I didn't do too badly. I know nothing about form so I go into sweeps only. And one of the horses I got in a sweep came third. So I think I am ahead on the day.
Anne was off to a fancy ladies' day at the Sofitel (once known as the Sheraton) so I looked like viewing the race at home on my own. As it happened, however, Jenny had resigned her job a couple of days ago so was free to come over and join me. Most people I know were working or out of town.
Jenny and I had a very restrained cup party -- with watermelon and freshly squeezed orange juice instead of cakes and champagne. I guess we are getting old.
It was a very exciting race with the winner coming from well behind but ending well ahead. The cup is like that, though. I was rather pleased that it was not a photo finish this year. Last year was so close that I would have been inclined to call it a tie, or at least a draw.
The Prince of Wales and the Duchess of Cornwall were in attendance and the Duchess presented the cup to the owner. Both seemed to be in good form.
I noticed that the jockey made the sign of the cross at the end of the race. I wonder if anyone will criticize that? They would be well advised not to. Any cup winner is close to God in Australia.
I also like to have a look each year to see who won the "Fashions on the Field" prize. It's said to be Australia's richest fashion prize. Ladies as well as horses compete at the Melbourne Cup. And the fashions are always wearable, unlike the monstrosities that appear on Paris catwalks etc. The winner this year, Lauren Andrews, has been competing in such events for about 5 years so the prize this year went to a stayer. That is she in the middle below
I can't really see what's good about the outfit but what would I know? Someone who appears to know informs us: "Ms Andrews purchased her winning outfit more than a month ago, a navy-and-neon-yellow tweed pencil dress with a half peplum on the waist, from British label Erdem. Her winning pleated headpiece was by Melbourne milliner Kim Fletcher... she backed some of the day's most popular trends: neon colours, a fitted pencil silhouette and a peplum ruffle."

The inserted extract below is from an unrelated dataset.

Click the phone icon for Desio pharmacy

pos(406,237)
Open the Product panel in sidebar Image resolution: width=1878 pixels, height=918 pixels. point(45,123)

At great risk of political incorrectness, there is one small thing that I noted during the hour or more that I was watching the events at Flemington: I did not see one black, brown or East Asian face. So it was one of the last holdouts of the old Australia. And having the Heir to the Throne present (Australia is still a monarchy) certainly underlined that.
The absence of East Asians was a little surprising. Not only are the Chinese great gamblers but they generally fit in seamlessly with our traditions.